# Hands-on Lab: Acquiring and Processing Information on the World's Largest Banks

Estimated Time: 60 mins
In this project, you will put all the skills acquired throughout the course and your knowledge of basic Python to test. You will work on real-world data and perform the operations of Extraction, Transformation, and Loading (ETL) as required.

Disclaimer:

Cloud IDE is not a persistent platform, and you will lose your progress every time you restart this lab. We recommend saving a copy of your file on your local machine as a protective measure against data loss.

Project Scenario:
You have been hired as a data engineer by research organization. Your boss has asked you to create a code that can be used to compile the list of the top 10 largest banks in the world ranked by market capitalization in billion USD. Further, the data needs to be transformed and stored in GBP, EUR and INR as well, in accordance with the exchange rate information that has been made available to you as a CSV file. The processed information table is to be saved locally in a CSV format and as a database table.

Your job is to create an automated system to generate this information so that the same can be executed in every financial quarter to prepare the report.

Particulars of the code to be made have been shared below.

#### Required work:
#1 Write out a passage of the bank data lab description word for word. Begin at the words "Cloud IDE is" and stop after "against data loss.".
#2 Which currencies, besides USD, must the bank market capitalization data be transformed into and stored in, according to the lab description?
#3 Carry on the lab description about the world's largest banks from the point at which it stops.
The items that come after this lab description are drawn from a separate source.

#### Dataset excerpts:
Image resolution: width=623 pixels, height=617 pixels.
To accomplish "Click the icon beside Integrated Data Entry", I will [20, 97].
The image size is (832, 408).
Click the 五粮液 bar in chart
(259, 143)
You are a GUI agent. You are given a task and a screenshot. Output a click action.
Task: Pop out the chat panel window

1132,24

* * *

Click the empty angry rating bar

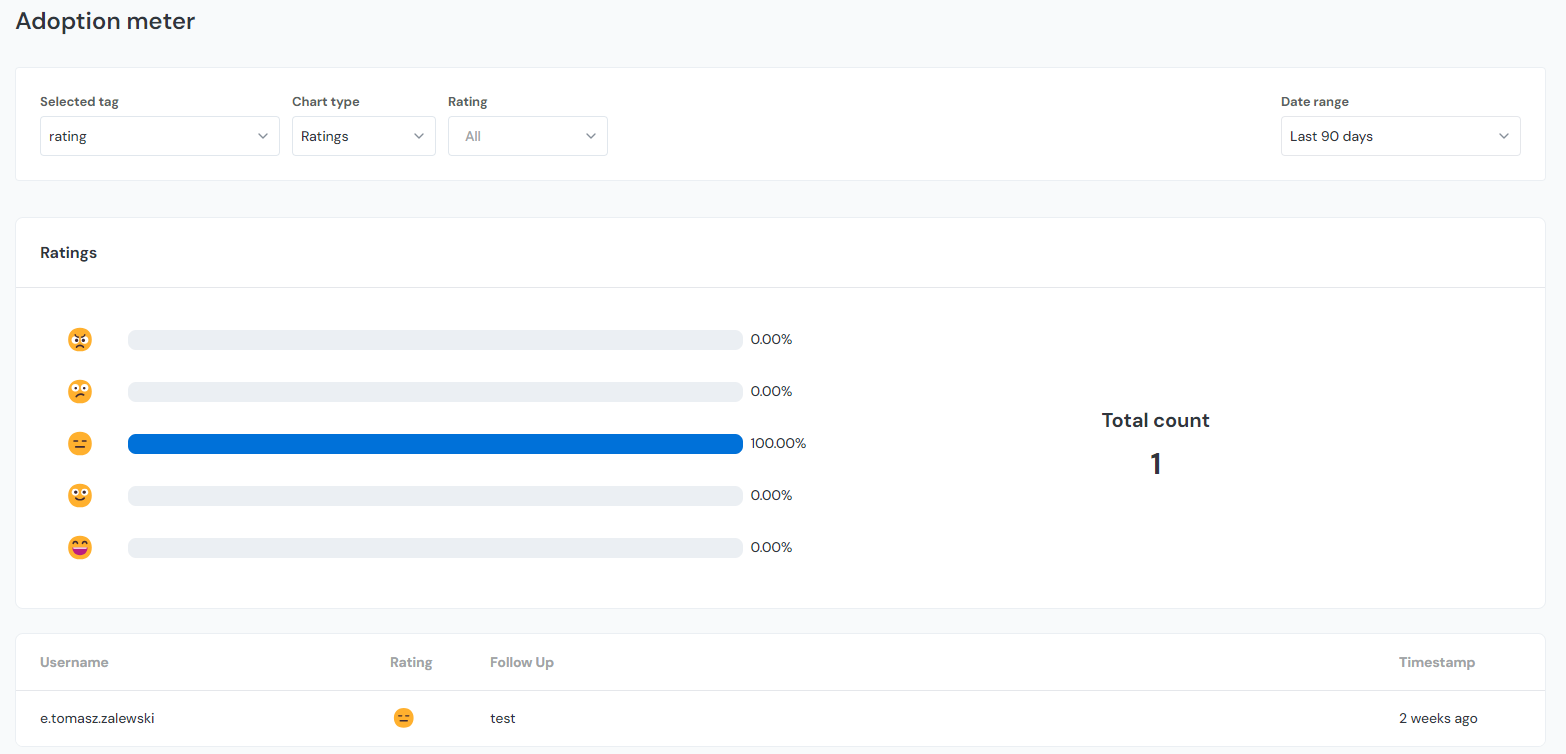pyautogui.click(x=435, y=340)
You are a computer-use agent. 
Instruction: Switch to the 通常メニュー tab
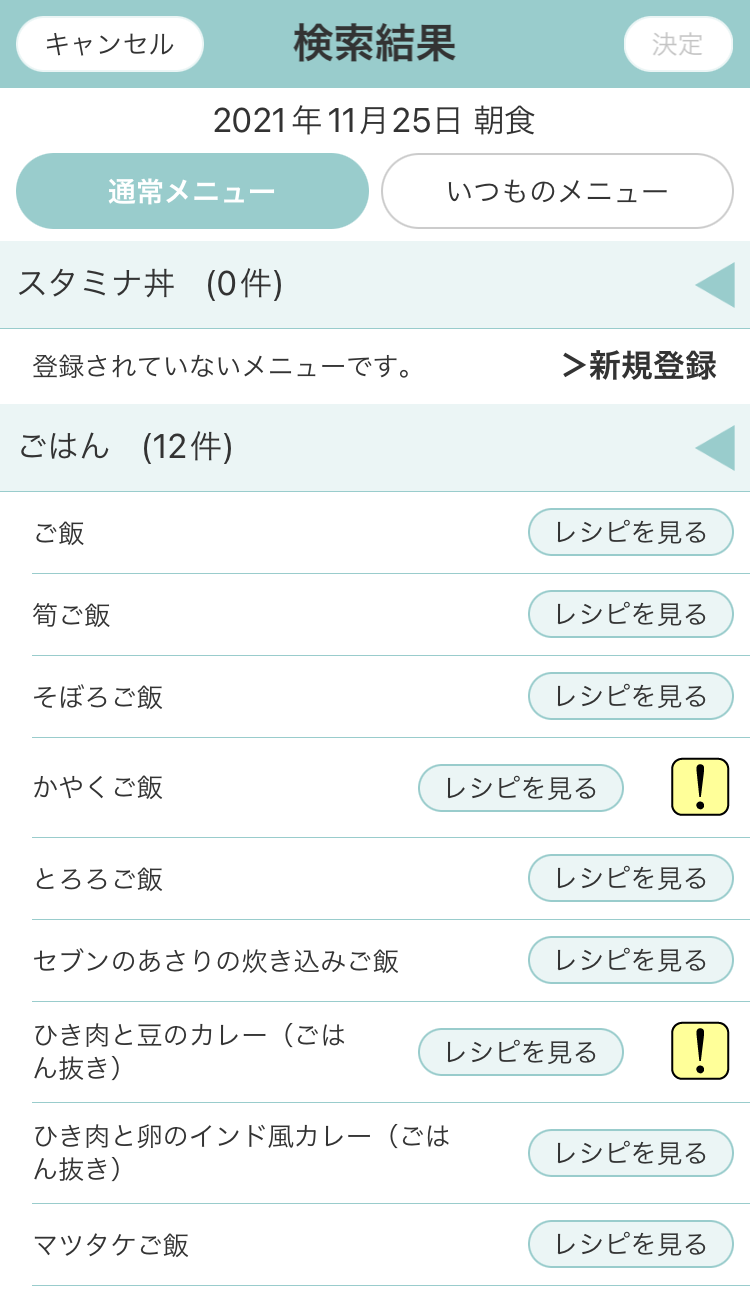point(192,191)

* * *

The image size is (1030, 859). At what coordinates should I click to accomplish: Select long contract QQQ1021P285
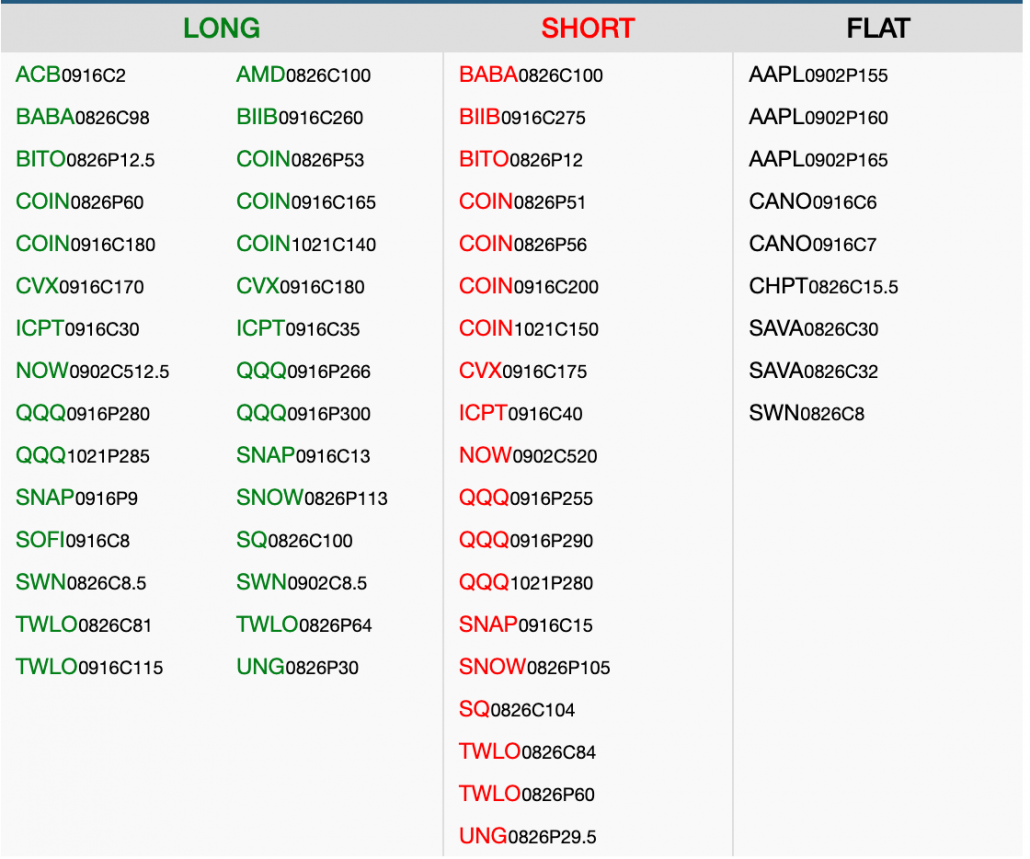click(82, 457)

#### Outputs:
#1
Cloud IDE is not a persistent platform, and you will lose your progress every time you restart this lab. We recommend saving a copy of your file on your local machine as a protective measure against data loss.

#2 GBP, EUR, INR

#3
Parameter	Value
Code name	banks_project.py
Data URL	https://web.archive.org/web/20230908091635 /https://en.wikipedia.org/wiki/List_of_largest_banks
Exchange rate CSV path	https://cf-courses-data.s3.us.cloud-object-storage.appdomain.cloud/IBMSkillsNetwork-PY0221EN-Coursera/labs/v2/exchange_rate.csv
Table Attributes (upon Extraction only)	Name, MC_USD_Billion
Table Attributes (final)	Name, MC_USD_Billion, MC_GBP_Billion, MC_EUR_Billion, MC_INR_Billion
Output CSV Path	./Largest_banks_data.csv
Database name	Banks.db
Table name	Largest_banks
Log file	code_log.txt
Project tasks
Task 1:
Write a function log_progress() to log the progress of the code at different stages in a file code_log.txt. Use the list of log points provided to create log entries as every stage of the code.

Task 2:
Extract the tabular information from the given URL under the heading 'By market capitalization' and save it to a dataframe.
a. Inspect the webpage and identify the position and pattern of the tabular information in the HTML code
b. Write the code for a function extract() to perform the required data extraction.
c. Execute a function call to extract() to verify the output.

Task 3:
Transform the dataframe by adding columns for Market Capitalization in GBP, EUR and INR, rounded to 2 decimal places, based on the exchange rate information shared as a CSV file.
a. Write the code for a function transform() to perform the said task.
b. Execute a function call to transform() and verify the output.

Task 4:
Load the transformed dataframe to an output CSV file. Write a function load_to_csv(), execute a function call and verify the output.

Task 5:
Load the transformed dataframe to an SQL database server as a table. Write a function load_to_db(), execute a function call and verify the output.

Task 6:
Run queries on the database table. Write a function load_to_db(), execute a given set of queries and verify the output.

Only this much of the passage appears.